Action item -> Go over the records and copy every line with the string "agent".

The data ->

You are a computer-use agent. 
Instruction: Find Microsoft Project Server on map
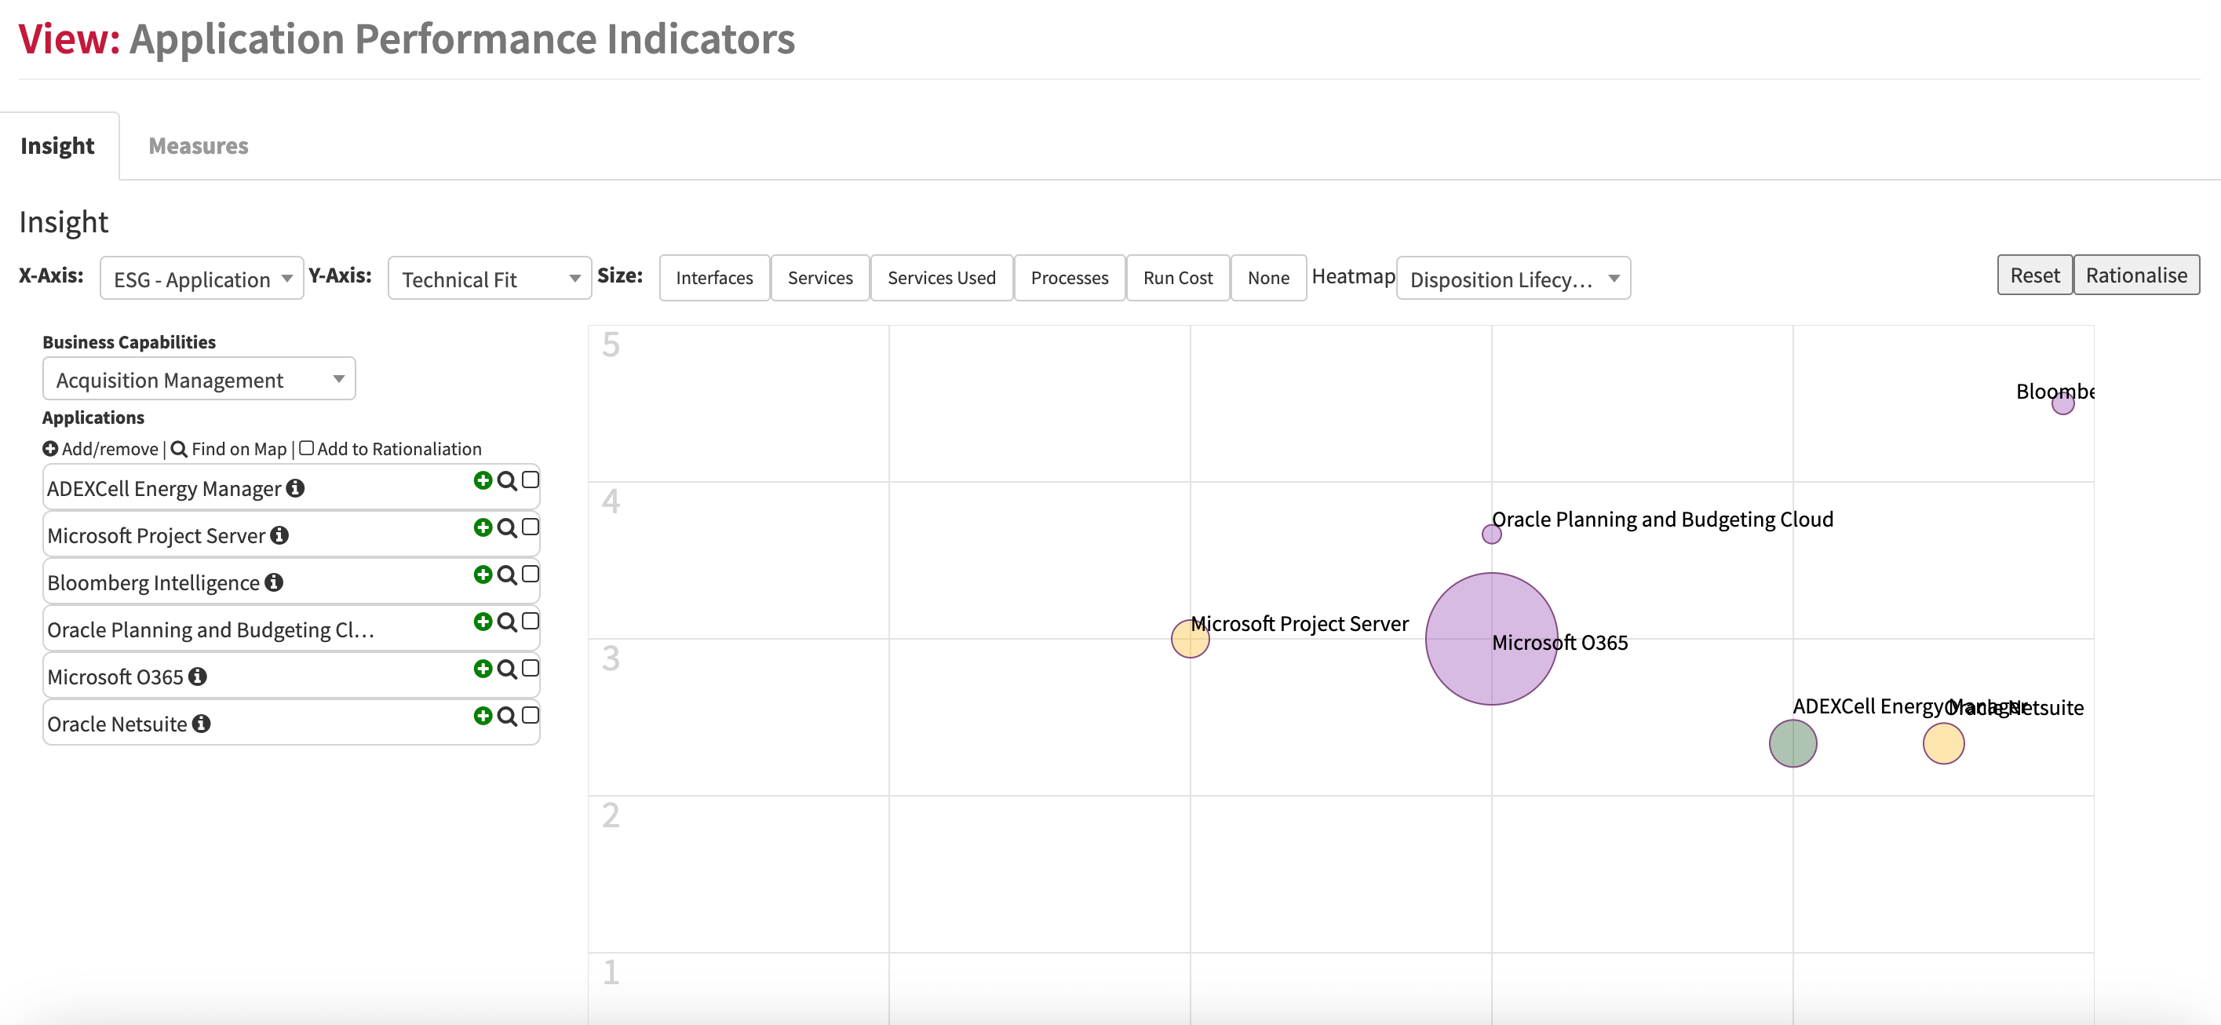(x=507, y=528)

...

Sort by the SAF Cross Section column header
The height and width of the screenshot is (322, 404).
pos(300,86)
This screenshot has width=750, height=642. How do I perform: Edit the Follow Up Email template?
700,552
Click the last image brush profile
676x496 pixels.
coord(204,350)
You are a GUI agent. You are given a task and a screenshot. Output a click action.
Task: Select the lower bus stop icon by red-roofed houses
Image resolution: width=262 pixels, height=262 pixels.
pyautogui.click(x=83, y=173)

Solved problem ->
You are a computer-use agent. 
You are a GUI agent. You are given a task and a screenshot. Output a click action.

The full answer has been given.